Teks yang Diberikan:

Dark/Light Mode
RM.id Rakyat Merdeka - Memang, ini seperti judul film yang dibintangi Reza Rahardian dan Adinia Wirasti. Ceritanya sedikit mirip, yaitu sama-sama berhubungan dengan pesawat. Saat itu, dalam sebuah perjalanan udara waktu bertugas, saya duduk di bangku barisan bagian tengah pesawat, yang diapit dua penumpang. Sebelah kiri, masih bagian rombongan wartawan, tapi yang kanan adalah ibu muda yang membawa bayi.
Dalam percakapan yang dimulai dengan senyum sapa si bayi, dua orang dewasa yang kebetulan bertetanggaan selama penerbangan ini, akhirnya diketahui usia bayi itu enam bulan. “Habis dari rumah neneknya nih, Mbak,” ungkap si ibu, menjelaskan perjalanannya.
Pesawat belum take-off, Fahri, si bayi yang menggemaskan itu pun masih menikmati camilan di tangannya. Tawanya yang renyah menarik penumpang lain. Di depan, samping kanan, dan belakang kursi kami. Semua terhibur.
Pesawat take-off, si ibu sedikit panik. Maklum, sesuai cerita sang ibu, ini adalah perjalanan udara Fahri pertama. Tiga menit setelah take-off, tak ada reaksi gelisah dari Fahri. Aman. Fahri, tak menangis, bahkan dia terlihat nyaman. Si ibu selalu memperhatikan reaksi Fahri, khawatir sang anak merasa tak nyaman ketika guncangan terjadi pas momen tinggal landas itu.
Baca juga : Demokrasi Ala Remaja Majelis Taklim
Perjalanan Surabaya-Jakarta yang kurang lebih ditempuh satu jam itu memang bakal terasa lama di benak ibu yang membawa bayi. Sepanjang perjalanan itu saya dan si ibu bertugas membuat Fahri nyaman, reaksi otomatis di saya yang kebetulan senang-senang aja dihadapkan sama anak kecil.
Saat petugas pesawat memberikan penumpang makanan pun, Fahri masih menampilkan energinya, keriangan khas anak kecil. Tertawa, ngoceh. Wah, kami bahagia, tertular dari Fahri.

Materi yang Diberikan:
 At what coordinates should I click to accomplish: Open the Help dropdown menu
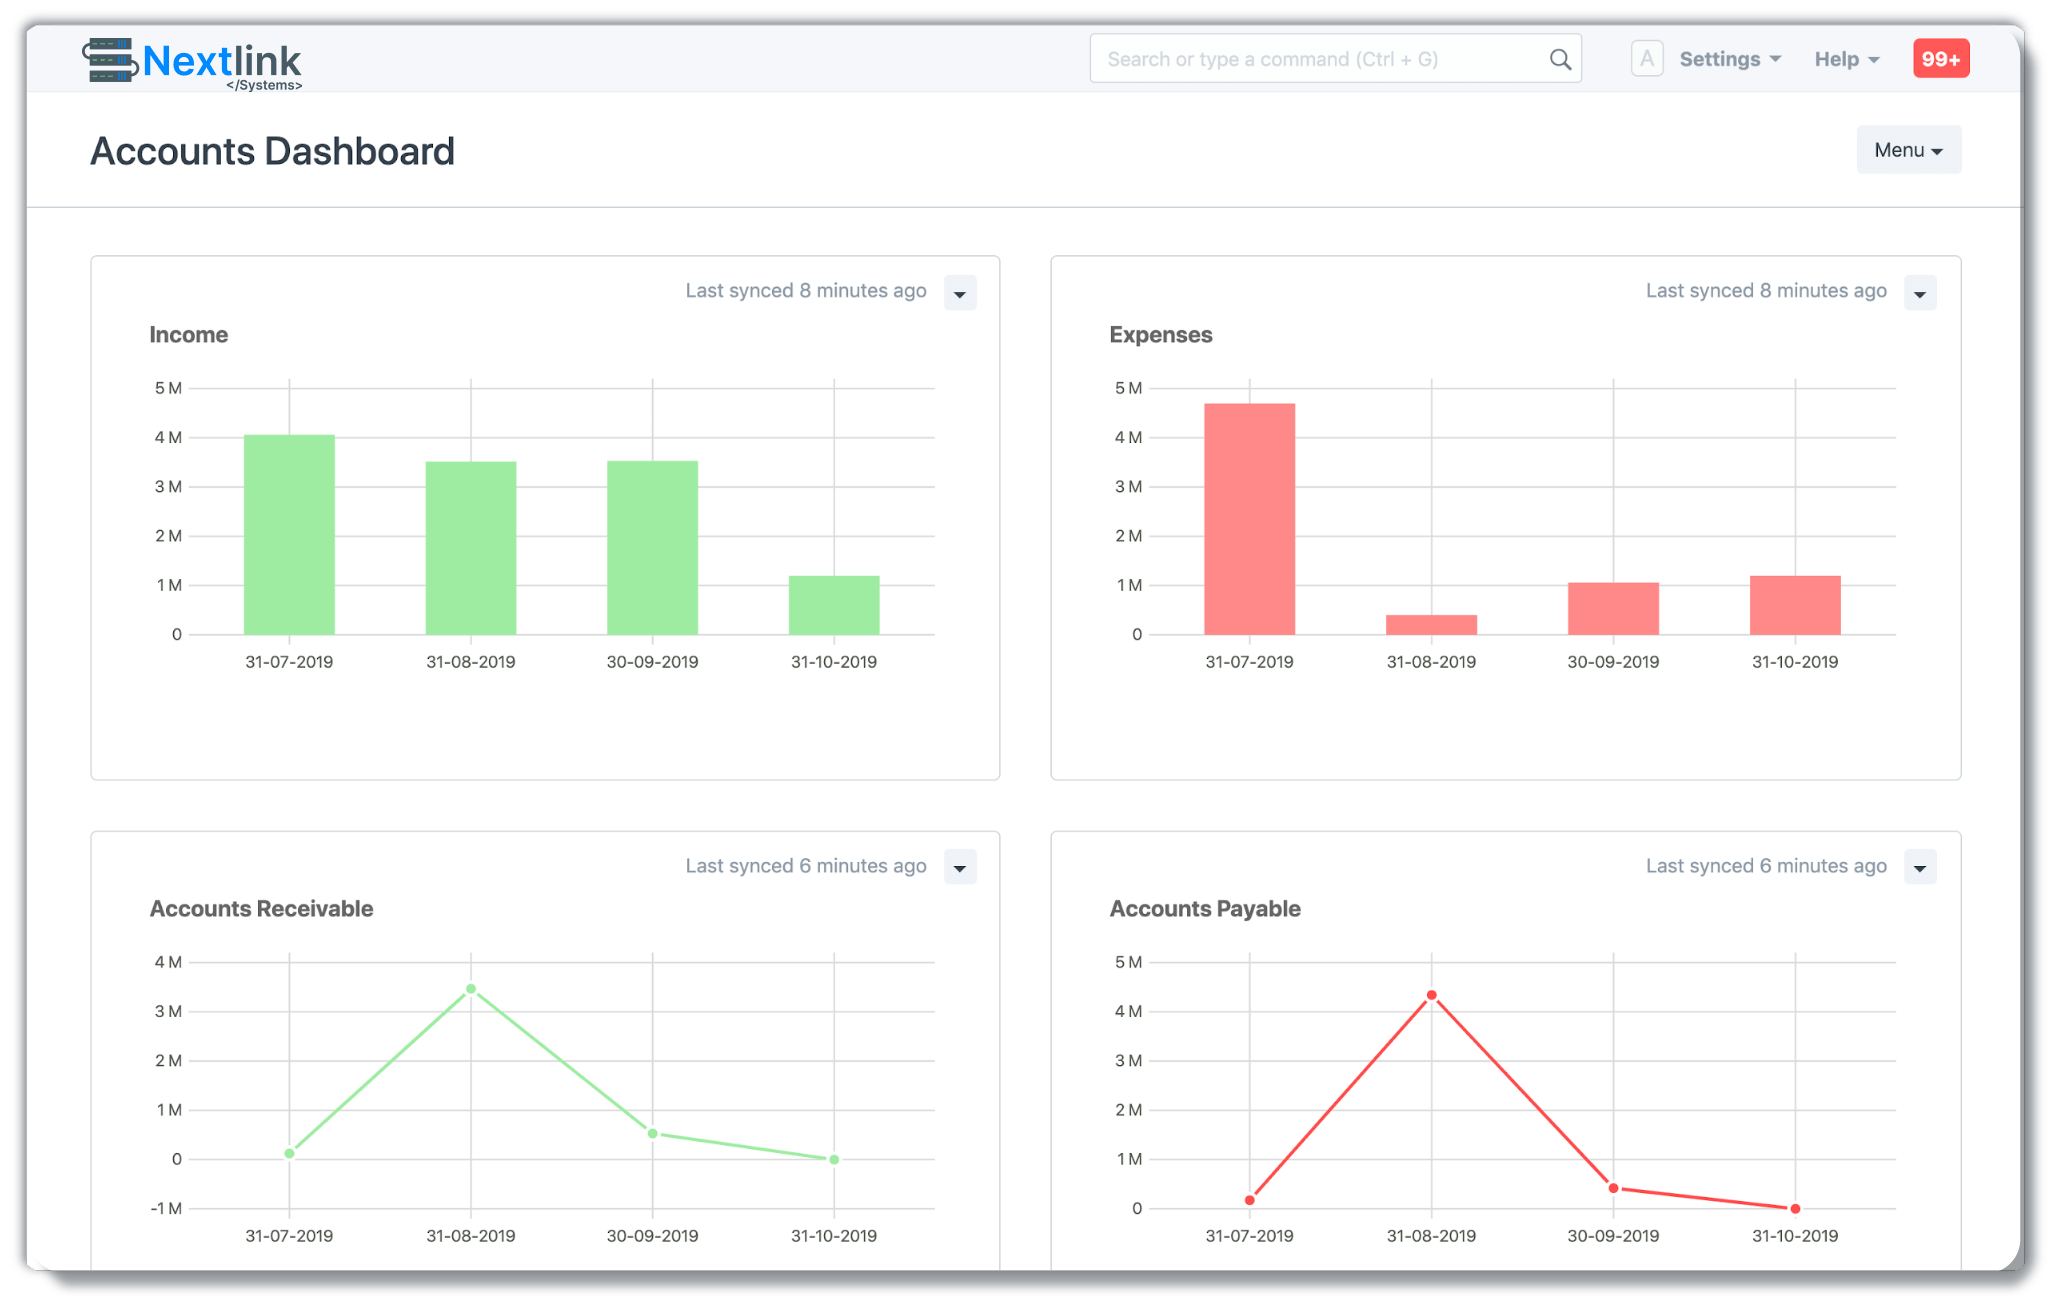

Tantangan 1: Menurut teks tentang Fahri di pesawat, berapa usia Fahri?
Tantangan 2: Tuliskan lanjutan teks tentang Fahri di pesawat, mulai setelah kalimat terakhirnya.
Materi tidak dipakai untuk tugas ini.

Jawaban 1: Enam bulan.

Jawaban 2:
Merasa kelelahan, Fahri pun tertidur. Perjalanan udara yang bagi saya saat itu aman untuk bayi, jarang ada turbelensi yang terasa. Smooth. Asyik. Sampai tiba pemberitahuan dari kokpit, terdengar. Artinya, delapan menit ke depan pesawat siap mendarat.
Gerakan kepala saya refleks nengok ke si ibu, gantian ke Fahri. Si ibu senyum, tapi belum selesai menyempurnakan senyumnya, Fahri nangis. Kencang. Makin keras. Sebuah gerakan masal terjadi, penumpang lain mulai melirik dan mencari sumber tangisan itu.
Baca juga : Gantung Sepatu Futsal
Saya dan si ibu bergantian menggendong Fahri, membujuk, sekuat tenaga untuk meredamkan tangisnya. Kami menduga terjadi tekanan lumayan menyakitkan di telinga Fahri. Kami berkali-kali mencoba menutup telinganya, tapi nggak berhasil. Fahri makin menguatkan tangisannya.
Dan entah sudah berapa kali, Fahri bergantian di pelukan kami. Sampai akhirnya, penumpang di belakang kursi memberi saran, agar si ibu berdiri, berjalan sambil gendong Fahri. Tapi tak berhasil. Tangisan Fahri pun membuat kru pesawat berkali-kali menghampiri kursi kami.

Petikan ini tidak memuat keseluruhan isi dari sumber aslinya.